With a herpes infection, the virus enters a latent state in the sensory nerve cells. From here, the virus will periodically reactivate, and it’s then that symptoms may occur and/or the virus will be transmitted. Current treatment options target the viral proteins, but are largely ineffective at controlling both the virus’ shedding and reactivation. What set the tranylcypromine apart is its ability to block LSD1 activity. According to Kristie, by targeting a cell, rather than a virus, the threat of the virus evolving a resistance to the treatment is minimized.

“The rise of drug resistant viruses appears to be more prevalent in cases of recurrent herpetic keratitis and in immunosuppressed individuals,” Kristie said. “In contrast to using pharmaceuticals that target the viral DNA replication machinery, this epigenetic approach inhibits a cellular enzyme that the virus requires to initiate infection or reactivation. Since it is not a viral encoded enzyme, the potential for the development of drug-resistant virus strains is negligible.”
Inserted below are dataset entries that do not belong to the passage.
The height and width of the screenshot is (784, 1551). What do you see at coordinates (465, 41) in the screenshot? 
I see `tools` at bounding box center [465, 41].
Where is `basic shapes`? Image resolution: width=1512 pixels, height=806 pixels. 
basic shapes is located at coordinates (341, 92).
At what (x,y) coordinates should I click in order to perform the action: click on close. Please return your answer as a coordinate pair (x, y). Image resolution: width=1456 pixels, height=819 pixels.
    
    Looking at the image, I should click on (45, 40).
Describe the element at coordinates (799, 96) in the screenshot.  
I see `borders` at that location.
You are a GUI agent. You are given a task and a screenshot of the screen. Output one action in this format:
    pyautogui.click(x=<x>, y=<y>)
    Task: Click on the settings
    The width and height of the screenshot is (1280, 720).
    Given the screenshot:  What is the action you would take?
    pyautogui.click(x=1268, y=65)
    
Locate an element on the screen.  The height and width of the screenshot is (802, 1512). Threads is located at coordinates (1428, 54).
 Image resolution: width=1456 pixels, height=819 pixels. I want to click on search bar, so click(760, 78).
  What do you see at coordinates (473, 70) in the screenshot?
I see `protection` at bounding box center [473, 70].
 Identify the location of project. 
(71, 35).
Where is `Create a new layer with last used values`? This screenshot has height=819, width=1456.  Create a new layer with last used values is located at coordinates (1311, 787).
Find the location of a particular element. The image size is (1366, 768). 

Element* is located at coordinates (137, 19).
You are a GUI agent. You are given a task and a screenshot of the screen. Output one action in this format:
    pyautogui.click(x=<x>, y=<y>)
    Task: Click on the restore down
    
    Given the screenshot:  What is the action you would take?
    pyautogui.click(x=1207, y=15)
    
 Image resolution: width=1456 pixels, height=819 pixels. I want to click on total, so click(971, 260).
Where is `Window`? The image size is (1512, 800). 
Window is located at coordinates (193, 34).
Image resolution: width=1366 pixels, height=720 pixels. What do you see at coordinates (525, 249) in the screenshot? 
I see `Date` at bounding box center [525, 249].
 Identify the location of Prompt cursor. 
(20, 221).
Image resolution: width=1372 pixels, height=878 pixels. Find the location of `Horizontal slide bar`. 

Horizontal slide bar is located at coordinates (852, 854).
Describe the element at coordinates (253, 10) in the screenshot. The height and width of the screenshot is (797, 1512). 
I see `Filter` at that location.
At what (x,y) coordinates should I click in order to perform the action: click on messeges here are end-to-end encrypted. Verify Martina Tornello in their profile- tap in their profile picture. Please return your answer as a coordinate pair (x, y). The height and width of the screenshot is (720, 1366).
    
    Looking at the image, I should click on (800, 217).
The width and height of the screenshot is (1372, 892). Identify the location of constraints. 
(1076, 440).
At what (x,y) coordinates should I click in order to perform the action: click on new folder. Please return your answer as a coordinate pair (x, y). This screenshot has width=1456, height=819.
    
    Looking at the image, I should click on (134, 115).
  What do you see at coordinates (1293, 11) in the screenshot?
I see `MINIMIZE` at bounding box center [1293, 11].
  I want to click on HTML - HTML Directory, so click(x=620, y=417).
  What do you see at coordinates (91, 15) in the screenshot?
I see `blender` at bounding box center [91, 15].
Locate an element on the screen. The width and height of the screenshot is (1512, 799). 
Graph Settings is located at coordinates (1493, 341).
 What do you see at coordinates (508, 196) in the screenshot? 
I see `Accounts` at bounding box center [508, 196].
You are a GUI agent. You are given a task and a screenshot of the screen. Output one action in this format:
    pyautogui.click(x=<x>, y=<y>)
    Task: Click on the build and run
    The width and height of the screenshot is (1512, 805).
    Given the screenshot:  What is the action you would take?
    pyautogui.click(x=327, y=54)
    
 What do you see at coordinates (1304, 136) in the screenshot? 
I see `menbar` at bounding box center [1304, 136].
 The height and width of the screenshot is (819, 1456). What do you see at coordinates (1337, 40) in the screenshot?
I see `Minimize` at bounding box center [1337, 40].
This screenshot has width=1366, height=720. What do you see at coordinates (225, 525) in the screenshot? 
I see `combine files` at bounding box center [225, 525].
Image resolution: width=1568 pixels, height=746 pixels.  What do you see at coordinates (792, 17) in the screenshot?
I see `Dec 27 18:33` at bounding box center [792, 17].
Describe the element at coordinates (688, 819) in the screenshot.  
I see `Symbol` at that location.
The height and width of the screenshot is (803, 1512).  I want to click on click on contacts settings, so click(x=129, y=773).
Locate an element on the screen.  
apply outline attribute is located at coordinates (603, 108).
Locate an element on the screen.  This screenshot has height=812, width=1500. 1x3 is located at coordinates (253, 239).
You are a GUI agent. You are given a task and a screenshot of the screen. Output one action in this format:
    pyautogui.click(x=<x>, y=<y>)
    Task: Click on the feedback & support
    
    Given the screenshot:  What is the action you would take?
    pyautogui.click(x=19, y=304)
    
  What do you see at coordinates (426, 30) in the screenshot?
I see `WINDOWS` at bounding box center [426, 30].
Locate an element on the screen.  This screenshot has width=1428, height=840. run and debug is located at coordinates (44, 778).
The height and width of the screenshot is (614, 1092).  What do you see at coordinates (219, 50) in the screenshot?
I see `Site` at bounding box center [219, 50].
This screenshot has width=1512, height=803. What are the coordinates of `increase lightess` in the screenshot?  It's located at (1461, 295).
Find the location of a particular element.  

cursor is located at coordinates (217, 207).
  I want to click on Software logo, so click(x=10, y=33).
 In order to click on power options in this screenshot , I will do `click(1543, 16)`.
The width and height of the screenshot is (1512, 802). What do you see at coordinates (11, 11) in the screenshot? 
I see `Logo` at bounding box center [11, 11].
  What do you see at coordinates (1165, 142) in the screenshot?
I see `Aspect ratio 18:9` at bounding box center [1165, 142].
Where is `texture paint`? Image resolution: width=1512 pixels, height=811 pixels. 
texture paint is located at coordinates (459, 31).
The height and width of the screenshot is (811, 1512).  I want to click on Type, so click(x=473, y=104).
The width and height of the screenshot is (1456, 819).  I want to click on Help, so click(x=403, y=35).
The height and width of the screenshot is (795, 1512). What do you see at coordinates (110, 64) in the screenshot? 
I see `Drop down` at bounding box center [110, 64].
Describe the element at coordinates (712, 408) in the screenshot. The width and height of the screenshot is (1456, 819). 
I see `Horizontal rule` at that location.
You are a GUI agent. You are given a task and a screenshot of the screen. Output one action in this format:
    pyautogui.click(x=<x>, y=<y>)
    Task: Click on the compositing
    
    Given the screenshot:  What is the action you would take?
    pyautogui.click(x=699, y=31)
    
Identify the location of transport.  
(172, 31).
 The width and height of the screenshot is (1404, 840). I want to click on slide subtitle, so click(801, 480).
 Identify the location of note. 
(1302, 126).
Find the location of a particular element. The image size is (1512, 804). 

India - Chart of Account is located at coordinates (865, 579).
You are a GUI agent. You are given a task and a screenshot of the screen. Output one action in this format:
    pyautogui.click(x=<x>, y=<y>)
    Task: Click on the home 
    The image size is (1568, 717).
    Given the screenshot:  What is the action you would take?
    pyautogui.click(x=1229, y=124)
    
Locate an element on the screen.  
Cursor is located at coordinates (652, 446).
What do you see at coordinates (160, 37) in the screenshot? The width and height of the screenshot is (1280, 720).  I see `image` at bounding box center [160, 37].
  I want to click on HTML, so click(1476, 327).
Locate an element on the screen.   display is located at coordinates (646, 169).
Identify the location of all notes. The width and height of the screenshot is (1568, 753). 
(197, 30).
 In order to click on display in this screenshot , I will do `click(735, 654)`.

As of now the treatment is in its earliest stages of testing, but Kristie ensured Medical Daily that additional studies to further test this approach are expected. This would not only further test the effectiveness of this approach but also see if the results could be strengthened by combining the drug with other pharmaceuticals.

Herpes treatment is not the only current use for LSD1-specific inhibitors such as tranylcypromine. At the moment, drugs of this nature are being tested for the treatment of various cancers. “This may ultimately facilitate the required trials,” Kristie said.

Source: JM Hill, et al. Inhibition of LSD1 reduces herpesvirus infection, shedding, and recurrence by promoting epigenetic suppression of viral genomes. Science Translational Medicine. 2014.

Correction: This article originally misquoted Dr. Thomas Kristie and left out a portion of his direct quote. The correct entire quotation is “In contrast, treatment to prevent 'reactivation and recurrence', could done at any time."